Source document:
After establishing the possible underlying assumption for the shift, it is important to explain the ‘how’. This will be done by showcasing the expanded competitiveness of the BRICS, their strengths against the current status quo—established and maintained by the G7—and how it could capitalize on these to protect itself from the growing hostility through challenging the US dollar’s role in global trade. Moreover, we aim to present the most likely challenger to the US dollar and highlight its ‘dethroning capabilities’. The main objective of the essay is to find out whether the US dollar is likely to follow in the footsteps of the nineteenth-century British pound, or whether it can hold on to its hegemony as the most important currency in the world.

As has been outlined earlier and widely discussed in geopolitical discourse by such prominent scholars as Cochrane and Zaidan,3 BRICS+ has enormous leverage on the rest of the world. In addition to its demographic significance, it occupies critical roles in defining current and future markets such as the oil and gas industries and the rare earth elements (REE) sector. As was highlighted by a US Energy Information Administration report,4 BRICS countries (before the 2024 expansion) were responsible for almost 20 per cent of global oil production, rising close to a staggering 40 per cent after the bloc’s expansion (see Figure 1).

Material provided:
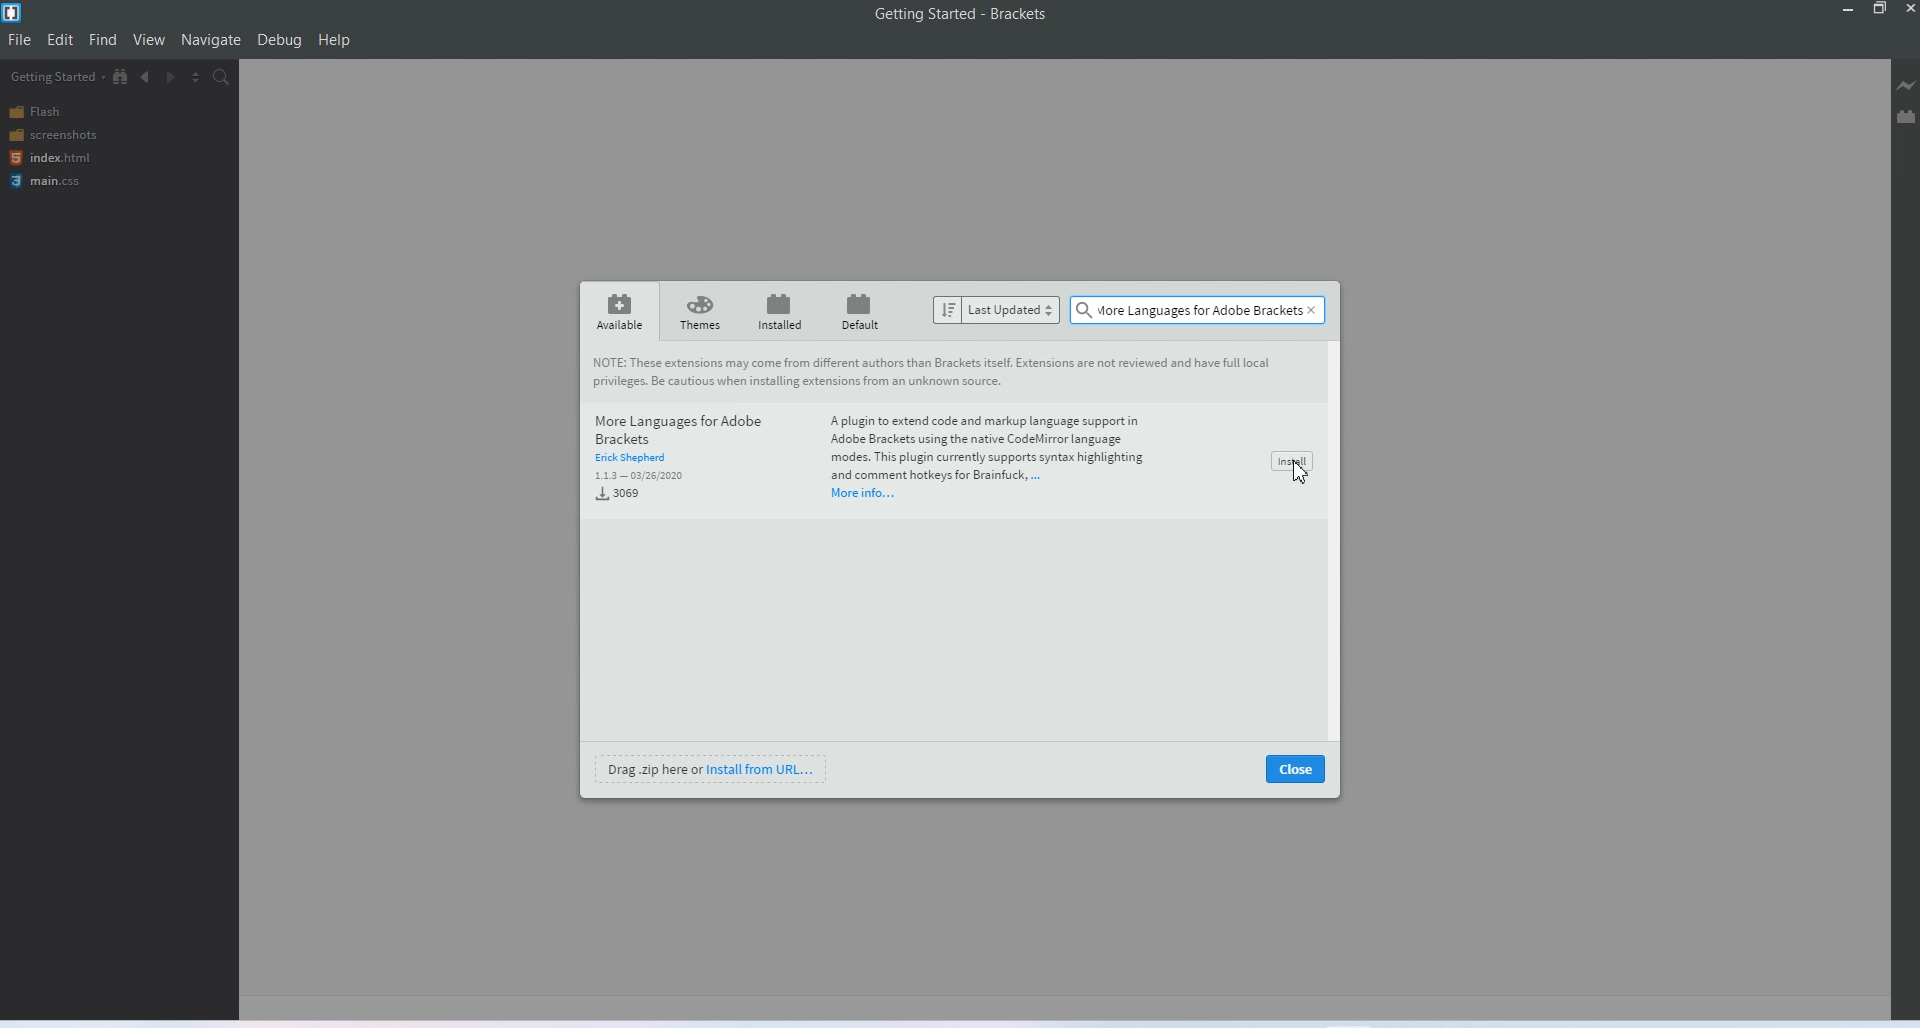 Image resolution: width=1920 pixels, height=1028 pixels. Describe the element at coordinates (70, 183) in the screenshot. I see `Main css` at that location.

Task description:
According to the excerpt on BRICS and the US dollar, what share of global oil production were BRICS countries responsible for before the 2024 expansion?

Written answer:
Almost 20 per cent.